In questo album di libertà totale c’è spazio anche per il mantra Hare Krishna Mantrino preghiera indiana in chiave Chris Isaak. Mantrino perchè è corto od e è un vezzeggiativo d’affetto? 🙂
Edda: Le canzoni si scelgono i titoli da sole

Mantrino l’ho percepita come un’introduzione amorevole alla cover successiva di Claudio Rocchi Castelli di sabbia. Gianni tu hai lavorato con Claudio nel vostro album del 2013 VdB23/Nulla è andato perso, uscito dopo la sua scomparsa. Mi piacerebbe lasciarvi spazio per parlare della figura di Claudio Rocchi per le generazioni più giovani e chiedervi cosa vi lega a lui.
Marok: Claudio è stato uno degli incontri speciali e fortunati della mia vita. Anche in questo caso, il rapporto umano tra due persone ha reso possibile della musica condivisa. Claudio è un Illuminato. Io lo chiamavo “aprimente” anche se in realtà la sua vicinanza e la nostra reciproca conoscenza e amicizia mi ha permesso di aprire gli occhi e il cuore.
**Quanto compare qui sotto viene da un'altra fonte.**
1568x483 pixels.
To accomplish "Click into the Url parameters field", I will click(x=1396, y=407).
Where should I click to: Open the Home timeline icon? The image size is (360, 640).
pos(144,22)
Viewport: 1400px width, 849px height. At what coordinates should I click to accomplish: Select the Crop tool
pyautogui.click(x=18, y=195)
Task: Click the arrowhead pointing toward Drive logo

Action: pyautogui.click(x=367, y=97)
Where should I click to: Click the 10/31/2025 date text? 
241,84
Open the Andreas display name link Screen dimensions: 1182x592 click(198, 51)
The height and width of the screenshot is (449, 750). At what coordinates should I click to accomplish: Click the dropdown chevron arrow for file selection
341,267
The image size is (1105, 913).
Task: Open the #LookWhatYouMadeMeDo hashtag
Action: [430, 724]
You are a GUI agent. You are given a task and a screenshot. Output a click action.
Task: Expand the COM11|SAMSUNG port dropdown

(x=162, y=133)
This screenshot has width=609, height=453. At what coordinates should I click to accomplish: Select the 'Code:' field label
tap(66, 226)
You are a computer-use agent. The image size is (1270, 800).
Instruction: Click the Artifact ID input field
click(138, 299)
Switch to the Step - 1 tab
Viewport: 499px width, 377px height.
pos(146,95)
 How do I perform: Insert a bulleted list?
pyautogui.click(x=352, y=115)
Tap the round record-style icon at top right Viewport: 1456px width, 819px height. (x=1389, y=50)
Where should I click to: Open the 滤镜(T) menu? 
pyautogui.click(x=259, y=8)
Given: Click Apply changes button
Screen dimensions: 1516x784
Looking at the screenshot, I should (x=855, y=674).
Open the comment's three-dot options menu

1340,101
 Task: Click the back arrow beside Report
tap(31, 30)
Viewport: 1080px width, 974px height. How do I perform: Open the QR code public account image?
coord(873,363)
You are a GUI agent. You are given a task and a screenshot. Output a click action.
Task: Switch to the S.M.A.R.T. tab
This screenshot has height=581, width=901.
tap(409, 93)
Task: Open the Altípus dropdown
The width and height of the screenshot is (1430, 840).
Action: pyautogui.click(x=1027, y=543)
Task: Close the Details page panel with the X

Prima che lasciasse questa vita abbiamo vissuto tre anni indimenticabili. E forse c’è il suo zampino anche nell’incontro speciale che sto avendo la fortuna di vivere con Stefano.
Edda: Anche qui è un dono da molti riconosciuto, che Gianni ha nel scegliere la formazione da mandare in campo. Claudio Rocchi per me ê soprattutto Krishna Caitanya. L’ho conosciuto perché ascoltavo RKC la radio degli hare krishna. Era uno dei miei speaker preferiti. Ho ascoltato per anni le sue trasmissioni, non avrei ma creduto che un giorno avrei cantato una sua canzone, così come non avrei mai creduto che avrei fatto un disco con Maroccolo. La vita è strana.

Apro uno spazio di ottimismo e vi chiedo, non appena le circostanze lo permetteranno, vi vedremo insieme sui palchi?
Marok: Se Stefano non cambia idea, credo proprio di si!
Edda: Sì lo spero, anche perché sarebbe un peccato non suonare dal vivo queste canzoni.